Overview of the message queue and the next kafka

Commonly used messaging middleware

Messaging middleware is a very important component of the large data current, decoupling applications to solve, asynchronous communication, flow control and other issues, to build an efficient, flexible, synchronous and asynchronous message transmission process, store and forward, scalable, and the final consistency of the stabilization system. Currently more distributed messaging middleware industry applications include: ActiveMQ, RabbitMQ, Kafka, RocketMQ, though they are distributed messaging middleware, but each use messaging middleware difference is still very large.

ActiveMQ

  • Advantages: Apache open-source, full feature set, multi-document, historic, multi-language support for the client, easy to use.

  • Disadvantages: Performance is relatively low, only supports the master-slave architecture, scalability poor.

RabbitMQ

  • Advantages: in Erlang language, performance than ActiveMQ, feature-rich, multi-protocol support (AMQP, XMPP, SMTP).

  • Cons: Although the performance is better than ActiveMQ, but better than Kafka, RocketMQ there are still gaps, only supports master-slave mode. Poor scalability

Kafka

  • Advantages: Apache open source, very high performance, reliability, and scalability of distributed, multi-language support.

  • Cons: management tool less and less support agreement

RocketMQ

  • Advantages: Apache open source, java language, learning the concept of Kafka, inherited the high performance and scalability.

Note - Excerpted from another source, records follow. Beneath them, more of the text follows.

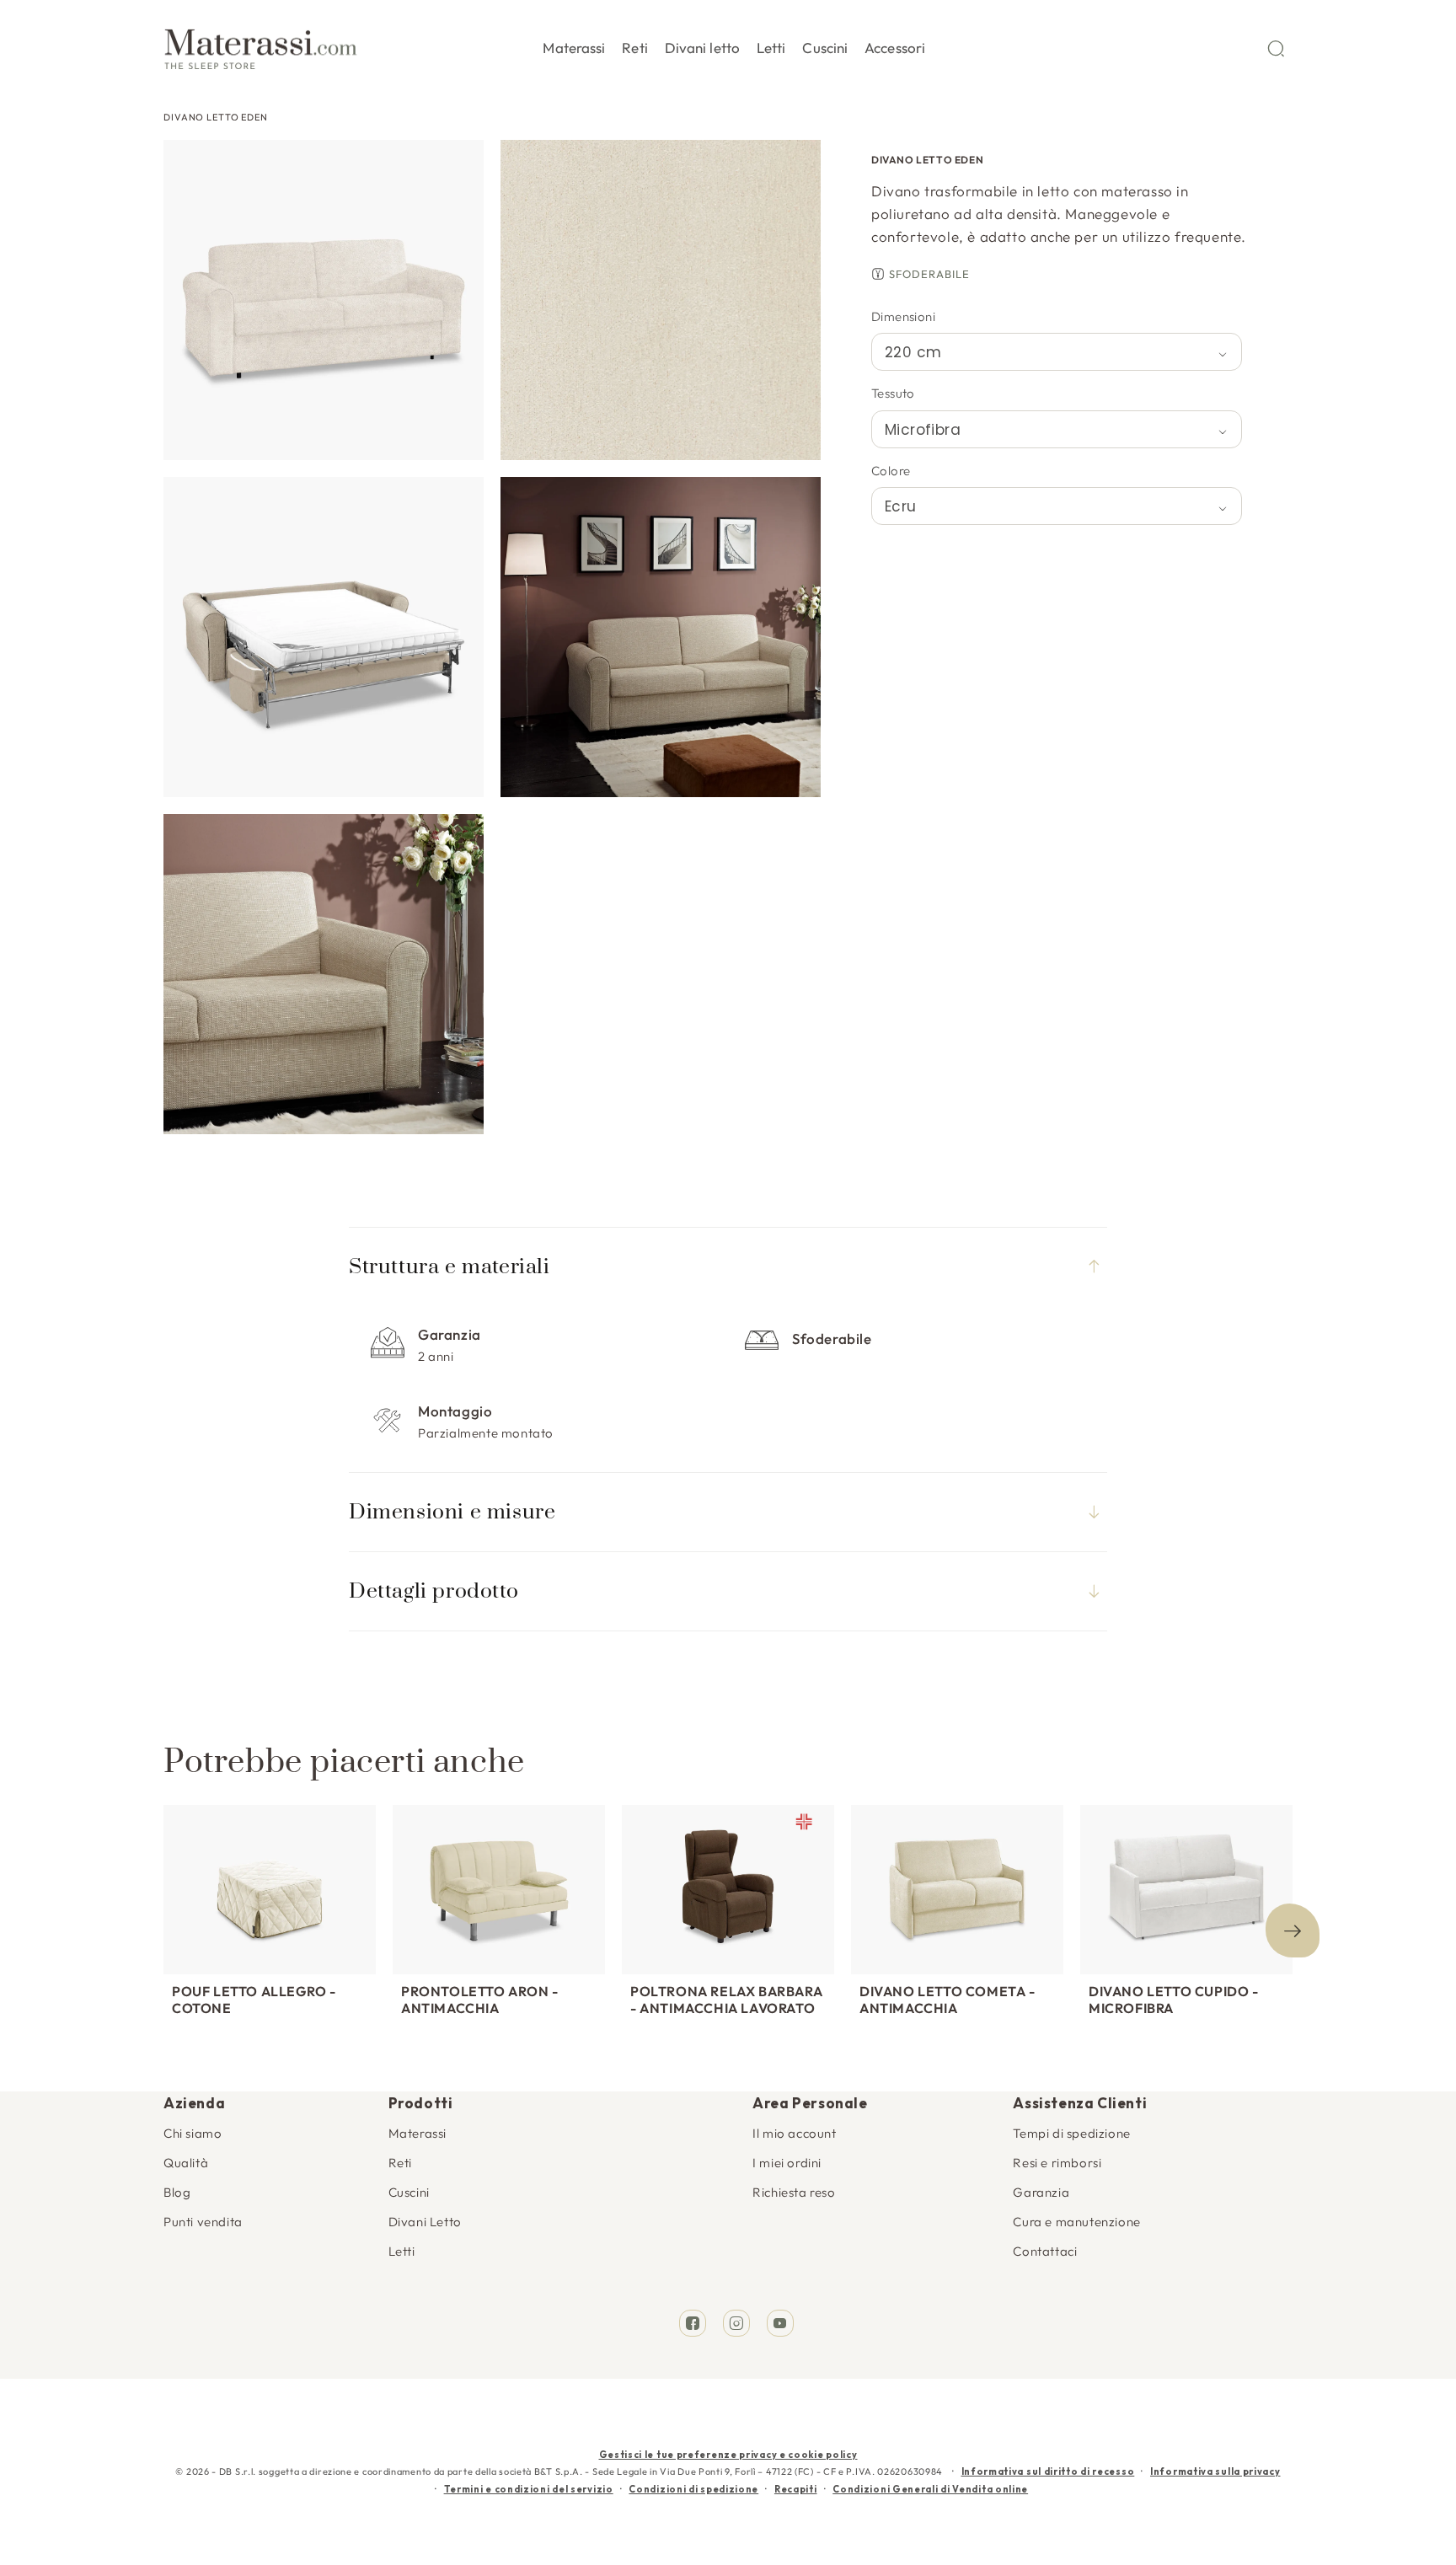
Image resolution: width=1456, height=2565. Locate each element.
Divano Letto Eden (215, 117)
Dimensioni (903, 316)
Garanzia (1041, 2192)
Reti (400, 2163)
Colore (890, 471)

Function better support enterprise applications, such as the timing message.

kafka design goals

Providing a message to the time complexity is O1 persistence mode capability, even if the data of the TB-level access capability can be ensured a constant time level.

High throughput, even on an inexpensive commercial machine, or stand-alone do 100,000 per second transfer rate.

News news support partition, and a distributed consumption, consumption order to ensure that each partition

Support for offline data processing and real-time data processing

Online support level expansion

Characteristics of Kafka

  • High throughput, low latency: kafka can process hundreds of thousands of messages per second, which is the minimum delay of a few milliseconds each topic can be divided into a plurality of partition, consumer group to consume operations for partition.

  • Scalability: kafka cluster support heat expansion

  • Durability, reliability: the message is persisted to local disk, and supports data backup to prevent data loss

  • Resilience: allows the nodes in the cluster fails (if the copy number is n, n-1 nodes allow failure)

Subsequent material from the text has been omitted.